The Red Cross said Wednesday that 15 to 20 people are still not accounted for. A list of tenants kept in the manager’s office burned in the fire.

“That’s been a difficult task for us to try to chase,” Lacey said. “…The fact is, we really have no good number as to who may have been there.”

Teresa Vieira, a mass care coordinator for the Red Cross, said each of the estimated 300 displaced residents had found a place to stay Wednesday, either with family, with friends or in different apartments.

“They just gave us keys. They didn’t ask any questions, just what our old apartment number was,” said James Evans, who leaped from a third-story window Tuesday to escape the fire.

Two dogs were found alive Wednesday.

Police and fire investigators; agents from the Bureau of Alcohol, Tobacco, Firearms and Explosives; and Colorado Bureau of Investigation agents said the investigation will last for weeks.

“This was a community tragedy. It’s a very human tragedy. We are involved because this is an extremely violent crime,” said Matt Horace, a special agent in the ATF’s Denver office.

An ATF team of arson/explosive experts is expected to arrive today.

Lacey said that accelerant-sniffing dogs from the CBI have not yet entered the building. Firefighters conducting a preliminary search of the building have gone in behind “heavy rescue” firefighters after engineers deemed it safe to do so.

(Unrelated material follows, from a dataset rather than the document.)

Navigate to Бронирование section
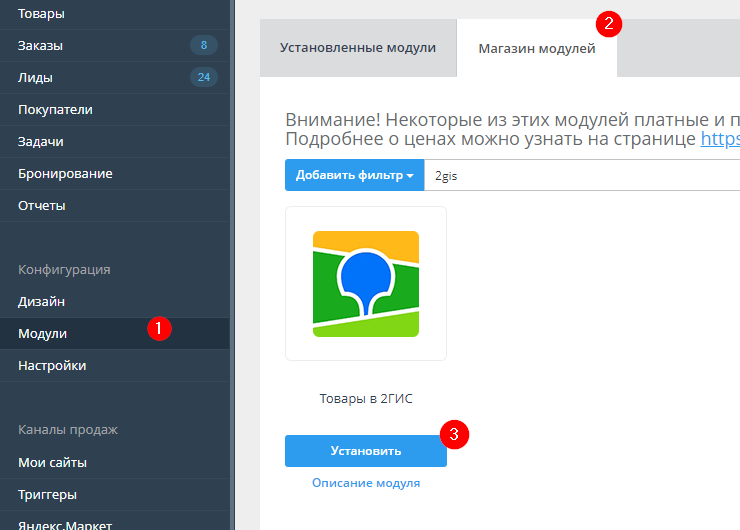 coord(65,173)
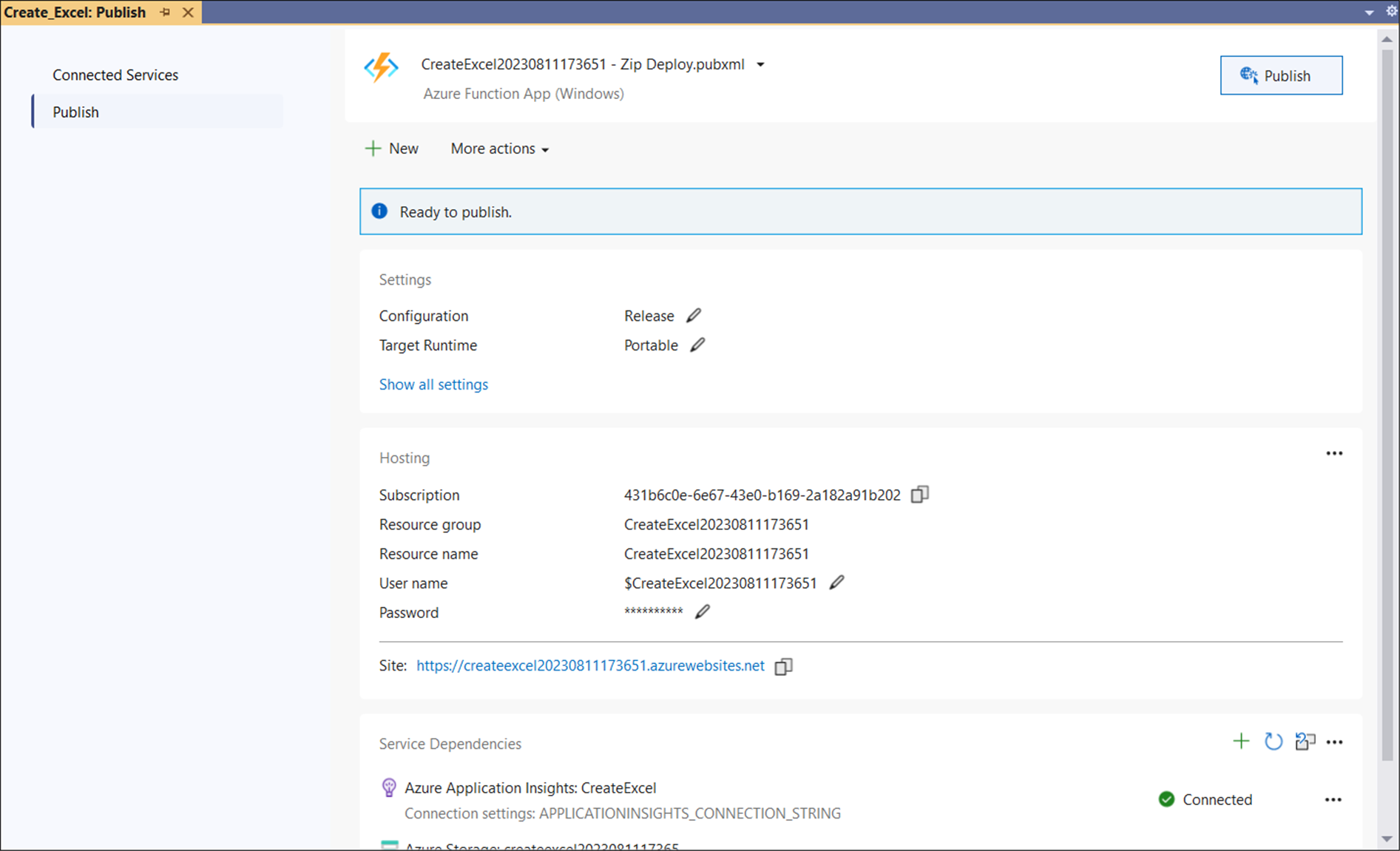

“What we have left are portions of the building that are very severely damaged. And it’s probably going to require us to do some shoring and some minor construction to make that safe for us to go in there,” Lacey said.

Lacey said one of the bodies was found shortly after noon Wednesday and the other just before 4 p.m. He did not know where in the building the bodies were located.

Because the fire continued to burn, water was still being sprayed from aerial ladder trucks Wednesday.

“What that does, it freezes at night because of the temperatures. … It’s added more weight to the building that wasn’t designed for it,” he said.

Tenant Celia Diaz called news that the fire was intentionally set “awful.”

“That those people had to die because somebody was (angry), I don’t think it was right. There were a lot of people there, a lot of families. They destroyed a lot of families,” Diaz said.

Jasmine Davis, 19, said she saw a woman running around outside the building after the fire started. The woman was screaming, “He said he was going to beat my mom up in front of me and set me on fire and look, he tried to kill me,” Davis said.

She said police quickly whisked the woman away.

When she learned the fire was arson, Davis said: “Put it to you like this: If I see him, he won’t make it to prison.”

Davis was reunited with her dog, Zeus, on Wednesday after the animal was found Tuesday by CBI agent Jerry Means and a group of firefighters.

“That’s the good part about something like this, to be able to help somebody out who lost everything,” Means said.